→ **WHAT THE TASK REQUIRES**
Repeat only the stretch of lines below that runs from the line with "This screenshot has width=1512, height=796." through the line with "Viewport: 730px width, 367px height.", unaltered.

--- DATA TO USE ---

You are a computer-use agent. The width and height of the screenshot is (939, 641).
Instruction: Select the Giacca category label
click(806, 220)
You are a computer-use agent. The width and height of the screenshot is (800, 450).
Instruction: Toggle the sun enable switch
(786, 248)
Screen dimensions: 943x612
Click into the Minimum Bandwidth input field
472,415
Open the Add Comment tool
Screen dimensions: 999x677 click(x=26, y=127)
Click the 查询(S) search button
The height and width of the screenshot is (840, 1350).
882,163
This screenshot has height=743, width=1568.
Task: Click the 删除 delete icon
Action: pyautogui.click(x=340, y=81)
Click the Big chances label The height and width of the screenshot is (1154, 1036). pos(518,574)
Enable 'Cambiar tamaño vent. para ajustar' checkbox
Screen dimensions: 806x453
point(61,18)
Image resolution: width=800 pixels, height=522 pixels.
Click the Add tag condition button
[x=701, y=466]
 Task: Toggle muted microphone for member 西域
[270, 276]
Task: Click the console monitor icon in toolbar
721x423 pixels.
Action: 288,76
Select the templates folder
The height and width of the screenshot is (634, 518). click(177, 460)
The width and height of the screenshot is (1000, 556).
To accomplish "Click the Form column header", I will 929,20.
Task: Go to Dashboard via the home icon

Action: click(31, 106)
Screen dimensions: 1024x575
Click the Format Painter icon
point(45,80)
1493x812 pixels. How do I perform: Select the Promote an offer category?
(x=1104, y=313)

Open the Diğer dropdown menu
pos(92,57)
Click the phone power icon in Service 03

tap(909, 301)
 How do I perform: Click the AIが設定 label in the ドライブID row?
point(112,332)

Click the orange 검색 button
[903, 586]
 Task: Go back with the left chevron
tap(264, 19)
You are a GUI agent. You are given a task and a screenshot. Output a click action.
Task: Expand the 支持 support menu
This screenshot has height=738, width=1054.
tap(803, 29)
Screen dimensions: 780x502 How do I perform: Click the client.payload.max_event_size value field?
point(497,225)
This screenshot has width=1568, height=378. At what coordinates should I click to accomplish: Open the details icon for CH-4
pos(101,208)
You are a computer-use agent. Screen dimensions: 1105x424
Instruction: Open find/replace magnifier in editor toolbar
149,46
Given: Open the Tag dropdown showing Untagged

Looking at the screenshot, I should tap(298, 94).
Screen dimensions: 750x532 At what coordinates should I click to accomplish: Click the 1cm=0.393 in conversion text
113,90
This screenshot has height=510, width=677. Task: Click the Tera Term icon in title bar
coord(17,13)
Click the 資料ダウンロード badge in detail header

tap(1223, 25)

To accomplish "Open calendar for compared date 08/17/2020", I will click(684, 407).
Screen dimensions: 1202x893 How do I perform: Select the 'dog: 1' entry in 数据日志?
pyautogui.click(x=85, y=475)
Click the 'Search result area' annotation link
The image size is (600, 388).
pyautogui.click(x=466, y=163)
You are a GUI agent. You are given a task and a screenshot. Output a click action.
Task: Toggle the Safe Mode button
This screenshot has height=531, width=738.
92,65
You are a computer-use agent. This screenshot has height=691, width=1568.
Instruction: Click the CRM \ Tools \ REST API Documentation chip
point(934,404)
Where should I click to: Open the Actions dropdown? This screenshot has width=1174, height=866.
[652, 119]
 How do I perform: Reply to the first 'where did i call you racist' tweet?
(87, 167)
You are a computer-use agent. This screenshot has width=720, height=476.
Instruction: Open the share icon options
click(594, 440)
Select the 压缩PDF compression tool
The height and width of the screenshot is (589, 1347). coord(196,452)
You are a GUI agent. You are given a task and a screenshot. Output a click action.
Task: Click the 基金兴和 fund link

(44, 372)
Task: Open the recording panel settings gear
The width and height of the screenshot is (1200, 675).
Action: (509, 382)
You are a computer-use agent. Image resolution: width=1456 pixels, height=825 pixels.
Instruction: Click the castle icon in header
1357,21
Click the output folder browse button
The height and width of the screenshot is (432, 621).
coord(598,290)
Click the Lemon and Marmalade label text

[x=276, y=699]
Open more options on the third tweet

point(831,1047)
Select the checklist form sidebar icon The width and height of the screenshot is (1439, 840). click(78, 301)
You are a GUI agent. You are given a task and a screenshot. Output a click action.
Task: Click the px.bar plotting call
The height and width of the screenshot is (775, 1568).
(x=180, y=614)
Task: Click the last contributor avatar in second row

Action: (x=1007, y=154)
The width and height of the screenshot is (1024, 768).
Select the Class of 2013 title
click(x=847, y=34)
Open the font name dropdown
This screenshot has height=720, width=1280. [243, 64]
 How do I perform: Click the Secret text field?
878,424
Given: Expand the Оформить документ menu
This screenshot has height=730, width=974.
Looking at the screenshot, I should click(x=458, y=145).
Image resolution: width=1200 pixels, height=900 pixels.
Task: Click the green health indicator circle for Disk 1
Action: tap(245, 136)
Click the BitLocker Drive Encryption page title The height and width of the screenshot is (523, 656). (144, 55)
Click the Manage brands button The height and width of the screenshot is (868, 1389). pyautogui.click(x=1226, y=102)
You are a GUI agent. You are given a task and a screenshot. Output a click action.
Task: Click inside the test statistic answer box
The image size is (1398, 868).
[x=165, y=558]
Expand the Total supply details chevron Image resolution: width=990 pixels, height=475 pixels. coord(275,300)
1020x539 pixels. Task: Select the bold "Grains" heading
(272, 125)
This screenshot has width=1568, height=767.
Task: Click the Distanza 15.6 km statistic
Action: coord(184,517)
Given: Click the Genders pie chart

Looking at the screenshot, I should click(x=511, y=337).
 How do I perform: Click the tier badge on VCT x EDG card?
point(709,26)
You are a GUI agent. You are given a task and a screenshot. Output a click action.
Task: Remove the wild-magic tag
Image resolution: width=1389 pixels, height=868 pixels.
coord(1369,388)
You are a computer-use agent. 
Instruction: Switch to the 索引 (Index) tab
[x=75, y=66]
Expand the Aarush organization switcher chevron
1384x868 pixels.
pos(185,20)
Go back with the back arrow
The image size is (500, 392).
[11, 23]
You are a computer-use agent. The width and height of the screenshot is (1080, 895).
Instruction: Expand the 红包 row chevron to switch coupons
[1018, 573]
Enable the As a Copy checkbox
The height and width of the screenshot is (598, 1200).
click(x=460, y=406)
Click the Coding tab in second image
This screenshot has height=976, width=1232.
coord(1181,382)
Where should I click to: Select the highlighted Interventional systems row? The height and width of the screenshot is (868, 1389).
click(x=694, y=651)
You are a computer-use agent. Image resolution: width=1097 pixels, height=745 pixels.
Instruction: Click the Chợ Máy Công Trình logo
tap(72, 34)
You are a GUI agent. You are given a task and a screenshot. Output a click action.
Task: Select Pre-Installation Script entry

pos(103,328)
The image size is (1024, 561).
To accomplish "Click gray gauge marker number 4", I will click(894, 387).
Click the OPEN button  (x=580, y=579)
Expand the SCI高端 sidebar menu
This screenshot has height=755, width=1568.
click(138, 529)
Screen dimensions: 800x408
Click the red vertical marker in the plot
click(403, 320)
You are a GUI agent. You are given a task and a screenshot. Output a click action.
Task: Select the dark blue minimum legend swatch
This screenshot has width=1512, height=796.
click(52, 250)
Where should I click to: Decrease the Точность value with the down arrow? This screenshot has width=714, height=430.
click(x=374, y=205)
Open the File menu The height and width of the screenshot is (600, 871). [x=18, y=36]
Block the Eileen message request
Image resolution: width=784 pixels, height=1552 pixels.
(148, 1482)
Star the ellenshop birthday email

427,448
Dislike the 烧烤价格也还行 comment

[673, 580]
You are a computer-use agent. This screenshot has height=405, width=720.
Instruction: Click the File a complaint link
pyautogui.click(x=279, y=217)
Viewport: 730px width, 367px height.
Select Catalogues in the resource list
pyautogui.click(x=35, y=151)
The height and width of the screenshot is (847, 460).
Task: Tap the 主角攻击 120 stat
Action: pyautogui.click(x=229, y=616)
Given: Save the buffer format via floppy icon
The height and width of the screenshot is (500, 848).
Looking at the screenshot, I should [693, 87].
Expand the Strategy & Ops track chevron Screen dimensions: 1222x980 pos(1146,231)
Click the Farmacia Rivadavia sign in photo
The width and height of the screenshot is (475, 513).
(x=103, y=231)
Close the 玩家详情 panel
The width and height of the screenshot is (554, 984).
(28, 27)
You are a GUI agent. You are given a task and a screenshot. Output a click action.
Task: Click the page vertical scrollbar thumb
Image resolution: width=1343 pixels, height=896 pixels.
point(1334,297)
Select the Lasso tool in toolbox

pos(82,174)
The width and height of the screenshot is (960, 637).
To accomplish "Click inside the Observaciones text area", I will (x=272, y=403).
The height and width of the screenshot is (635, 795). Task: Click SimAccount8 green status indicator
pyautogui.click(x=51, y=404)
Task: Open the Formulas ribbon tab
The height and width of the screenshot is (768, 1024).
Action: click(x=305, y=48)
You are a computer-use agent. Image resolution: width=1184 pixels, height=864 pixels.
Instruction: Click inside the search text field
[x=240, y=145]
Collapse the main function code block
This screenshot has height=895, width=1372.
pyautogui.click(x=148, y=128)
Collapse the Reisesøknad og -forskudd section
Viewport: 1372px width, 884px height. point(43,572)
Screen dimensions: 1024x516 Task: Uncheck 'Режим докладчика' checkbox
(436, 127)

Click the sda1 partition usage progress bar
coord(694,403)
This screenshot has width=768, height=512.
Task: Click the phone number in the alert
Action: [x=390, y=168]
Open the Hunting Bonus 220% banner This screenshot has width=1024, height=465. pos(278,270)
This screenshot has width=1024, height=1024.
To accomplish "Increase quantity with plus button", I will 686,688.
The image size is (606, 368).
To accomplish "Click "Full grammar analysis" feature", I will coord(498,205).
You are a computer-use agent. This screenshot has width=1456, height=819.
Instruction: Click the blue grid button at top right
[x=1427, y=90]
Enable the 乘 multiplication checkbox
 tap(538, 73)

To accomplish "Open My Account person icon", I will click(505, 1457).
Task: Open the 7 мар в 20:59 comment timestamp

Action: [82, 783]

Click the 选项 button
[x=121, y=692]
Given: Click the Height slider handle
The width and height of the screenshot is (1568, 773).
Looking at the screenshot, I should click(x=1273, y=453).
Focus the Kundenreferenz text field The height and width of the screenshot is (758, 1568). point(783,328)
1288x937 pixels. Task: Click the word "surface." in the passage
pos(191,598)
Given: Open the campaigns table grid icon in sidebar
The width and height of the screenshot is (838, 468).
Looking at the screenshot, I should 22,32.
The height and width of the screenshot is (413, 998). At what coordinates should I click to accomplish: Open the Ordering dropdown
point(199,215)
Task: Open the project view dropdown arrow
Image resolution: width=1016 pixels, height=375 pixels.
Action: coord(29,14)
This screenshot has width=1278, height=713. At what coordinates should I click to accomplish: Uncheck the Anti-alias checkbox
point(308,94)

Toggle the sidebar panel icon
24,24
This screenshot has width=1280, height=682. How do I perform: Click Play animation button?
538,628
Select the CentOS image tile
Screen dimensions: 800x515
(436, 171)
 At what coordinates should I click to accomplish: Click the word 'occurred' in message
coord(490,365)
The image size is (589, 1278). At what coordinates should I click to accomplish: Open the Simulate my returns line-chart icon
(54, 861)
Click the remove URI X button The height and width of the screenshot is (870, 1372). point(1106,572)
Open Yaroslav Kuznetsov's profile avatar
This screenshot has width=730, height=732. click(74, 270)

---

→ **EXPECTED OUTPUT**
This screenshot has width=1512, height=796.
click(52, 250)
Where should I click to: Decrease the Точность value with the down arrow? This screenshot has width=714, height=430.
click(x=374, y=205)
Open the File menu The height and width of the screenshot is (600, 871). [x=18, y=36]
Block the Eileen message request
Image resolution: width=784 pixels, height=1552 pixels.
(148, 1482)
Star the ellenshop birthday email

427,448
Dislike the 烧烤价格也还行 comment

[673, 580]
You are a computer-use agent. This screenshot has height=405, width=720.
Instruction: Click the File a complaint link
pyautogui.click(x=279, y=217)
Viewport: 730px width, 367px height.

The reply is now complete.